▸ **Data section**
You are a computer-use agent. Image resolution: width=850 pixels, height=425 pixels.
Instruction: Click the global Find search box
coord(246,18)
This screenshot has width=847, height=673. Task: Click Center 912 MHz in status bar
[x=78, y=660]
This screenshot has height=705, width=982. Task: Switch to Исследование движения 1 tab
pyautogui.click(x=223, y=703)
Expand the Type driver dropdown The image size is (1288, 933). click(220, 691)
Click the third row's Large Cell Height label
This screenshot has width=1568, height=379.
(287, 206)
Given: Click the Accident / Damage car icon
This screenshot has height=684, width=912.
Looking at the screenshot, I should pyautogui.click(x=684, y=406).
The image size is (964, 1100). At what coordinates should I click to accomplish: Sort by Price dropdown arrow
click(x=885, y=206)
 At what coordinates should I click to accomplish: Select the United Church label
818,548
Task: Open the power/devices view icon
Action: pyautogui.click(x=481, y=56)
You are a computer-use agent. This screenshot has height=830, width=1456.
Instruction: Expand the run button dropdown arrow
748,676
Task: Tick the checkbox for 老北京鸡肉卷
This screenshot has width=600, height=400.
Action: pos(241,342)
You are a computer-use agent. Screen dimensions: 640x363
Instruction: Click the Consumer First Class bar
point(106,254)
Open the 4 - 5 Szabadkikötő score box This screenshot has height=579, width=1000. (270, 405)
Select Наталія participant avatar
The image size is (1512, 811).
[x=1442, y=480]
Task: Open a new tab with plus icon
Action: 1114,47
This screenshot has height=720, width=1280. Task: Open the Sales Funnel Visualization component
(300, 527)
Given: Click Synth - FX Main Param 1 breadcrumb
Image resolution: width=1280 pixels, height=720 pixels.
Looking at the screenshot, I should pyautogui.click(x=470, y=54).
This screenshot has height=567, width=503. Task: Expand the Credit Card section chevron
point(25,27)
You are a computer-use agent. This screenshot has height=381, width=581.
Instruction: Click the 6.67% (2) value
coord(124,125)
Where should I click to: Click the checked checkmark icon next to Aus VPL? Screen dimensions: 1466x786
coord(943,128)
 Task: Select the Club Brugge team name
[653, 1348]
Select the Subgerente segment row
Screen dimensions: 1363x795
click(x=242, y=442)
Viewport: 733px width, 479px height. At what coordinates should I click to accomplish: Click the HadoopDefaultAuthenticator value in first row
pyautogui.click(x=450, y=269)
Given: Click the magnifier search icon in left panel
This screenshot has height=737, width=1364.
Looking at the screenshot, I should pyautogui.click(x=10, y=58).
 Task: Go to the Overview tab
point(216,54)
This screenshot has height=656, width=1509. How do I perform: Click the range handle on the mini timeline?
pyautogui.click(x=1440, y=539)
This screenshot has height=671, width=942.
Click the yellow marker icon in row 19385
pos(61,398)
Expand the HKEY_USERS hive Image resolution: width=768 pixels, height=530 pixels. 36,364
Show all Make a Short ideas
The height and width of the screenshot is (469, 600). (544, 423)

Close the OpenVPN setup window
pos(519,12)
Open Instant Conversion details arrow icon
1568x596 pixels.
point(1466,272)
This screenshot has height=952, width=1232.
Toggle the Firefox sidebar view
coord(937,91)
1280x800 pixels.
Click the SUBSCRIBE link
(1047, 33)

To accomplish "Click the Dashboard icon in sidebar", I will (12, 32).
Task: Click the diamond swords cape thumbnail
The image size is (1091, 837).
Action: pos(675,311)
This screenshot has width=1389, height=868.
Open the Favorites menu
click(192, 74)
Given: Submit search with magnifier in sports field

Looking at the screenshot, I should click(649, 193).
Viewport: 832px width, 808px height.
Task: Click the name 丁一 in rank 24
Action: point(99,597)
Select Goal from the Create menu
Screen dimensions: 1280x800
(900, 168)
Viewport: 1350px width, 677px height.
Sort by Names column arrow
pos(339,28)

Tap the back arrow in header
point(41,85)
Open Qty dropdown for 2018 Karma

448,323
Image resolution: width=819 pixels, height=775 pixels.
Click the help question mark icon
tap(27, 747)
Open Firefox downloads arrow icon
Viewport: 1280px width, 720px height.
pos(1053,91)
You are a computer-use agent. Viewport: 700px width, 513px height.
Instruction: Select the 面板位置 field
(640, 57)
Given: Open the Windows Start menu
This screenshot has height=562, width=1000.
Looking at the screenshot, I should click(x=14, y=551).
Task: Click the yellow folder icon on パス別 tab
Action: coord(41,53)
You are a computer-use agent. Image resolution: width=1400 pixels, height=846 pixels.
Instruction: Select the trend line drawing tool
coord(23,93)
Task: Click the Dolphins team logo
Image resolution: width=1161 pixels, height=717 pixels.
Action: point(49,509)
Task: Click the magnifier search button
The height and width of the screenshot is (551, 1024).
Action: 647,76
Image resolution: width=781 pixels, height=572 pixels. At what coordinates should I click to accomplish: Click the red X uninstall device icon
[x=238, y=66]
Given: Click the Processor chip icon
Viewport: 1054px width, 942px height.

▸ **Exercise**
Please output the lines of the listing above that fall in the stretch from the one with "This screenshot has height=952, width=1232." through the one with "Task: Click the Dolphins team logo", exactly and only those.

▸ **Response to the task**
This screenshot has height=952, width=1232.
Toggle the Firefox sidebar view
coord(937,91)
1280x800 pixels.
Click the SUBSCRIBE link
(1047, 33)

To accomplish "Click the Dashboard icon in sidebar", I will (12, 32).
Task: Click the diamond swords cape thumbnail
The image size is (1091, 837).
Action: pos(675,311)
This screenshot has width=1389, height=868.
Open the Favorites menu
click(192, 74)
Given: Submit search with magnifier in sports field

Looking at the screenshot, I should click(649, 193).
Viewport: 832px width, 808px height.
Task: Click the name 丁一 in rank 24
Action: point(99,597)
Select Goal from the Create menu
Screen dimensions: 1280x800
(900, 168)
Viewport: 1350px width, 677px height.
Sort by Names column arrow
pos(339,28)

Tap the back arrow in header
point(41,85)
Open Qty dropdown for 2018 Karma

448,323
Image resolution: width=819 pixels, height=775 pixels.
Click the help question mark icon
tap(27, 747)
Open Firefox downloads arrow icon
Viewport: 1280px width, 720px height.
pos(1053,91)
You are a computer-use agent. Viewport: 700px width, 513px height.
Instruction: Select the 面板位置 field
(640, 57)
Given: Open the Windows Start menu
This screenshot has height=562, width=1000.
Looking at the screenshot, I should click(x=14, y=551).
Task: Click the yellow folder icon on パス別 tab
Action: coord(41,53)
You are a computer-use agent. Image resolution: width=1400 pixels, height=846 pixels.
Instruction: Select the trend line drawing tool
coord(23,93)
Task: Click the Dolphins team logo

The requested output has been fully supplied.